More than 360 bills have been introduced this year in 47 states to restrict voter access.
They’re targeting absentee voting and making it harder to register to vote. They create methods for purging voter rolls in ways deliberately designed to disenfranchise certain voting groups. They undermine the power of election officials.
Georgia was the proud winner of the race to enact the sinister statutes, ramming through a package of changes that not just coincidentally would have the effect of making it a lot harder for Black voters to cast their ballots and a lot easier to throw them out.
Among them:
- Early voting is expanded in small counties, but not in more densely populated, predominantly Black areas
- Drop boxes are all but eliminated
- Onerous ID requirements are imposed for voters choosing absentee ballots
- Mobile voting sites are nixed
- Extending voting hours is much more difficult regardless of what technical problems might arise at polling places
- The Republican legislature is empowered to intervene to control the state election board and suspend county election officials; and, most cynically,
- It’s now against the law in Georgia to offer food or water to anyone waiting in line to vote no matter how long the line or dangerous the weather
Now, it’s tempting for Colorado leaders and CEOs to sit smugly in their luxury boxes at the MLB All-Star Game and bask in the comfort of a progressive state where automatic voter registration, voting by mail and a raft of provisions to ensure the integrity of elections are the law of the land.

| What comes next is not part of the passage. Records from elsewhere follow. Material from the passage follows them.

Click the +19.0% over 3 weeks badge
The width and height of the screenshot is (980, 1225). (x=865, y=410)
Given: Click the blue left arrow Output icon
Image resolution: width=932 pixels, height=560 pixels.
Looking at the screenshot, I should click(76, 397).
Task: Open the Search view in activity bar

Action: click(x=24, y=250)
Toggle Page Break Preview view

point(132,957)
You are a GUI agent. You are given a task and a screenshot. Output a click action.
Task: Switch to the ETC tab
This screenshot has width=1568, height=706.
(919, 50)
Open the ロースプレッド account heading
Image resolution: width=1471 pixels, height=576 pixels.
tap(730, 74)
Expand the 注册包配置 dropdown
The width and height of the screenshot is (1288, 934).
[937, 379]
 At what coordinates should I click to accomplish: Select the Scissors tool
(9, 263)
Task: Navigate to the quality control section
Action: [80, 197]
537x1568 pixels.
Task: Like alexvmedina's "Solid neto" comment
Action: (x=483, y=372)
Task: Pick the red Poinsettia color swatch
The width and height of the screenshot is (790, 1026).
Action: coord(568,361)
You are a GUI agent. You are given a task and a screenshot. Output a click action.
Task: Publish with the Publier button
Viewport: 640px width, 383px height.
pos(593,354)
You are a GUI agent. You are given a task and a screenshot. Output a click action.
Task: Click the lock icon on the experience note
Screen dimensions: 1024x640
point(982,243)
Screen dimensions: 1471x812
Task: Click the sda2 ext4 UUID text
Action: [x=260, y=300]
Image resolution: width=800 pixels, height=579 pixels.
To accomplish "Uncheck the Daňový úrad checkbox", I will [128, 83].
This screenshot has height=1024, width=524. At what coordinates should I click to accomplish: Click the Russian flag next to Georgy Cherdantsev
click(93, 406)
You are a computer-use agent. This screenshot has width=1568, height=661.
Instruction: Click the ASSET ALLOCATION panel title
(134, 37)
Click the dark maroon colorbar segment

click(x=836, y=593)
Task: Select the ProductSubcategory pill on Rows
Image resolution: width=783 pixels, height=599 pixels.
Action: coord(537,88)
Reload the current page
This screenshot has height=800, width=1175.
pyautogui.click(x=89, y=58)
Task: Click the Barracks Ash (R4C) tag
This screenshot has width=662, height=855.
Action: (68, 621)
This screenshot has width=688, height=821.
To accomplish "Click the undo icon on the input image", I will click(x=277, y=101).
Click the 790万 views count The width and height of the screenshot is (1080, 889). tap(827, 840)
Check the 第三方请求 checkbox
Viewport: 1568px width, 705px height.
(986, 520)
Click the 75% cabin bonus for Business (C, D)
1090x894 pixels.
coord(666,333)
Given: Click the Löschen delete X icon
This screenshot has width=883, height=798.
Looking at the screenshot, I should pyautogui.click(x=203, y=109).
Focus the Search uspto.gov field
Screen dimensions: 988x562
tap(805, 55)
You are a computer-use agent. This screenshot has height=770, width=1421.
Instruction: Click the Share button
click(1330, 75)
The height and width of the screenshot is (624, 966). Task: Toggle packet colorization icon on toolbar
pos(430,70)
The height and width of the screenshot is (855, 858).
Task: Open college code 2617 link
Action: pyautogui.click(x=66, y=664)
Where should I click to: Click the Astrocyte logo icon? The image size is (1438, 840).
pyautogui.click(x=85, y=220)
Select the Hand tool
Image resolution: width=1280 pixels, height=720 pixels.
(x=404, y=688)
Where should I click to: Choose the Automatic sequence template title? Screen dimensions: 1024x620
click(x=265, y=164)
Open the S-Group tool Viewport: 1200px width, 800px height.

But an attack on democracy anywhere is an attack everywhere. Georgia’s laws are everybody’s business.
So, like the more than 100 corporate signatories, the actors, the law firms and other individuals and organizations that expressed their outrage over the voter suppression movement last week in two-page ads published in the Washington Post and the New York Times, Colorado leaders need to get off the sidelines.
The change was a long time coming. We need to protect it.
We can’t let 2020’s hard-won progress in voting rights be reversed by a dishonest and unapologetic white supremacist movement hellbent on sabotaging democracy.
Diane Carman is a Denver communications consultant.